En conséquence, il est de l’intérêt d’une bonne justice de disjoindre l’instance principale engagée par les consorts [X] [K] à l’encontre de la société LA MICHELE de l’instance d’appel en cause exercé par la société LA MICHELE à l’encontre de la société CEGC, de rejeter la demande de sursis à statuer dans l’instance principale et de surseoir à statuer dans l’instance d’appel en cause dans l’attente d’une décision définitive rendue dans l’instance pendante devant la Cour de cassation engagée par la société LA MICHELE à l’encontre de la société CEGC et ayant donné lieu au jugement rendu par le tribunal de commerce de Marseille du 8 janvier 2024 et à l’arrêt de la cour d’appel d’Aix-en-Provence du 26 septembre 2025.
En application de l’article 382 du code de procédure civile, le retrait du rôle est ordonné lorsque toutes les parties en font la demande écrite et motivée. Par ailleurs, bien que l’article 386 du code de procédure civile prévoit que l’instance est périmée lorsqu’aucune des parties n’accomplit de diligences pendant deux ans, l’article 392 du même code précise qu’en cas de suspension de l’instance jusqu’à la survenance d’un événement déterminé, un nouveau délai de péremption court à compter de la survenance de cet événement. Ainsi, le retrait du rôle ordonné à la suite d’une décision de sursis à statuer interrompt le délai de péremption jusqu’à l’évènement attendu. En l’espèce et au regard des dispositions précitées, l’instance d’appel en cause sera retirée du rôle.

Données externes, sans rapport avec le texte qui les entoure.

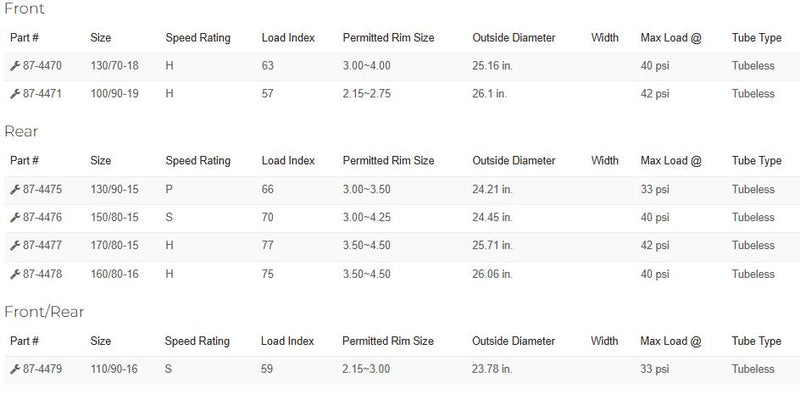Click the 130/70-18 size cell
This screenshot has width=800, height=394.
point(114,66)
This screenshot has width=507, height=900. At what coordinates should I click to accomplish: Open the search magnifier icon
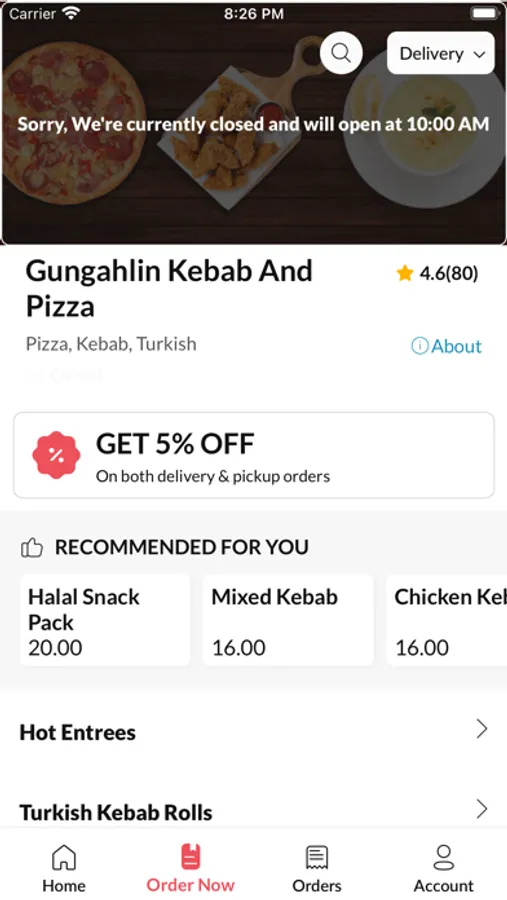(x=341, y=53)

Il convient de préciser que, conformément aux dispositions de l’article 383 du code de procédure civile, l’affaire est rétablie sur simple demande de l’une des parties.

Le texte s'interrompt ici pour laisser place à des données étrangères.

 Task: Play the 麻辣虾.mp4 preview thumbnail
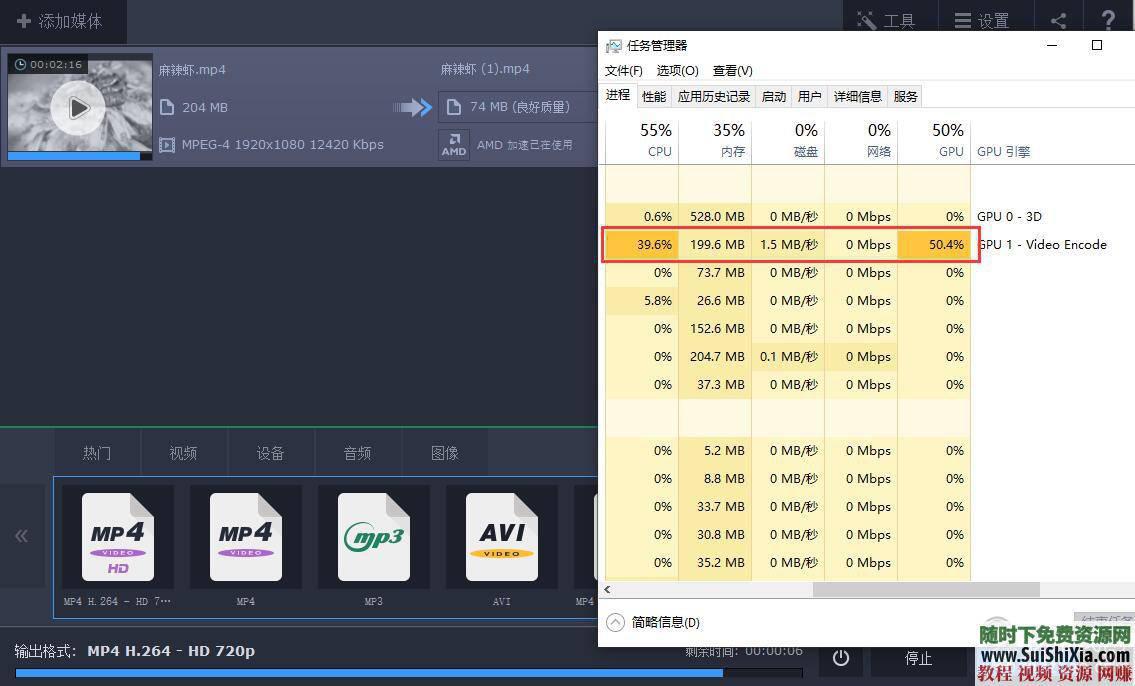tap(78, 108)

II – Sur les demandes accessoires
L’instance se poursuivant, les dépens seront réservés et les demandes présentées au titre des frais irrépétibles seront, à ce stade, rejetées.
*
**
*
PAR CES MOTIFS,
Le juge de la mise en état, statuant publiquement, par ordonnance contradictoire susceptible de recours dans les conditions énoncées à l’article 795 du code de procédure civile :
ORDONNE la disjonction entre :
— d’une part, l’instance engagée par M. [R] [K] et Mme [A] [X] contre la société à responsabilité limitée LA MICHELE qui se poursuivra sous le n°RG22/12466 ;
— d’autre part, l’instance opposant la société à responsabilité limitée LA MICHELE et la société anonyme COMPAGNIE EUROPEENNE DE GARANTIES ET CAUTIONS, qui se poursuivra sous le nouveau n°RG26/02530 ;
REJETTE la demande de sursis à statuer formée par la société à responsabilité limitée LA MICHELE dans l’instance n°RG22/12466 ;
SURSEOIT à statuer sur l’ensemble des demandes dans l’instance n°RG26/02530 jusqu’à la décision définitive qui sera rendue dans l’instance pendante devant la Cour de cassation sous le n° de pourvoi C2521975 engagée par la société LA MICHELE à l’encontre de la société CEGC;
ORDONNE le retrait du rôle de l’instance n°RG26/02530 ;
REJETTE les demandes formées au titre des frais irrépétibles ;
RESERVE les dépens ;
RENVOIE l’affaire n°RG22/12466 à l’audience de mise en état électronique du 2 juin 2026 pour conclusions au fond de Maître BOUTY.
Ordonné à [Localité 1], le 7 avril 2026.